• **Directions**
From the line with "Viewport: 709px width, 917px height." through the final line below, restate each line word for word and return nothing else.

Entries taken from a collection:
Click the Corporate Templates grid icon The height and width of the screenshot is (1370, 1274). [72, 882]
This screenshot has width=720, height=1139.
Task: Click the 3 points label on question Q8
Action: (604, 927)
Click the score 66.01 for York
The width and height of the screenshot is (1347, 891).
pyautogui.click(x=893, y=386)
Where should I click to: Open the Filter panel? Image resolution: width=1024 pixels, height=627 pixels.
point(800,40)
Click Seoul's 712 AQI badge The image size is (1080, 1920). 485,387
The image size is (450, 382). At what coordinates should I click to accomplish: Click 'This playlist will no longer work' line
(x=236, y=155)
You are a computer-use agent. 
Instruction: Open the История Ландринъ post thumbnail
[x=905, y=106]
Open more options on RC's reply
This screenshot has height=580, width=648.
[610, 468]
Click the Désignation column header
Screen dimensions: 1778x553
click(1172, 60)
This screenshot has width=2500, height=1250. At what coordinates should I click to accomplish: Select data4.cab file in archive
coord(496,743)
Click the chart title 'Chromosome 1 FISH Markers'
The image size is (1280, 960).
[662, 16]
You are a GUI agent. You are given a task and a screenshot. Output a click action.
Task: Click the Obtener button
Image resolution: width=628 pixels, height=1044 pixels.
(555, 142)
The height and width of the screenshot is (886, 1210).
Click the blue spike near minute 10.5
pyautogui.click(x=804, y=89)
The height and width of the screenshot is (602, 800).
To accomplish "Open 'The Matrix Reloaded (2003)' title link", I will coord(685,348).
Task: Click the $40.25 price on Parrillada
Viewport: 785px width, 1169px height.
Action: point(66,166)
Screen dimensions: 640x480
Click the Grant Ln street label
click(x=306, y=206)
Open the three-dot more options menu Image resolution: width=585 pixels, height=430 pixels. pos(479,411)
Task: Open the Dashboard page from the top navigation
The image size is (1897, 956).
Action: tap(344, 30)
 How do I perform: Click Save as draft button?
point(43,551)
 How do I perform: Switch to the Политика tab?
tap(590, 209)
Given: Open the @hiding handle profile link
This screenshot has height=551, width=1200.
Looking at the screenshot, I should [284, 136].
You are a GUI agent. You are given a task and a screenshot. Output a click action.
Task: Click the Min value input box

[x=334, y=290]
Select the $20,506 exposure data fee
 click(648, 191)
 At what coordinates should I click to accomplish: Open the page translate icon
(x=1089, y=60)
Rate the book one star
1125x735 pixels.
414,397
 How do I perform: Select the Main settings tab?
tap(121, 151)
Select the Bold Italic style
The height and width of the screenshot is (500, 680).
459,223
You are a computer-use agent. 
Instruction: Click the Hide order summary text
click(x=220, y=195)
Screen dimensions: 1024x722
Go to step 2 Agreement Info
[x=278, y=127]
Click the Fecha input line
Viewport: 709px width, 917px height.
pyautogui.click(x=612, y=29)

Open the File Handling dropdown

• **Solution**
Viewport: 709px width, 917px height.
pyautogui.click(x=612, y=29)

Open the File Handling dropdown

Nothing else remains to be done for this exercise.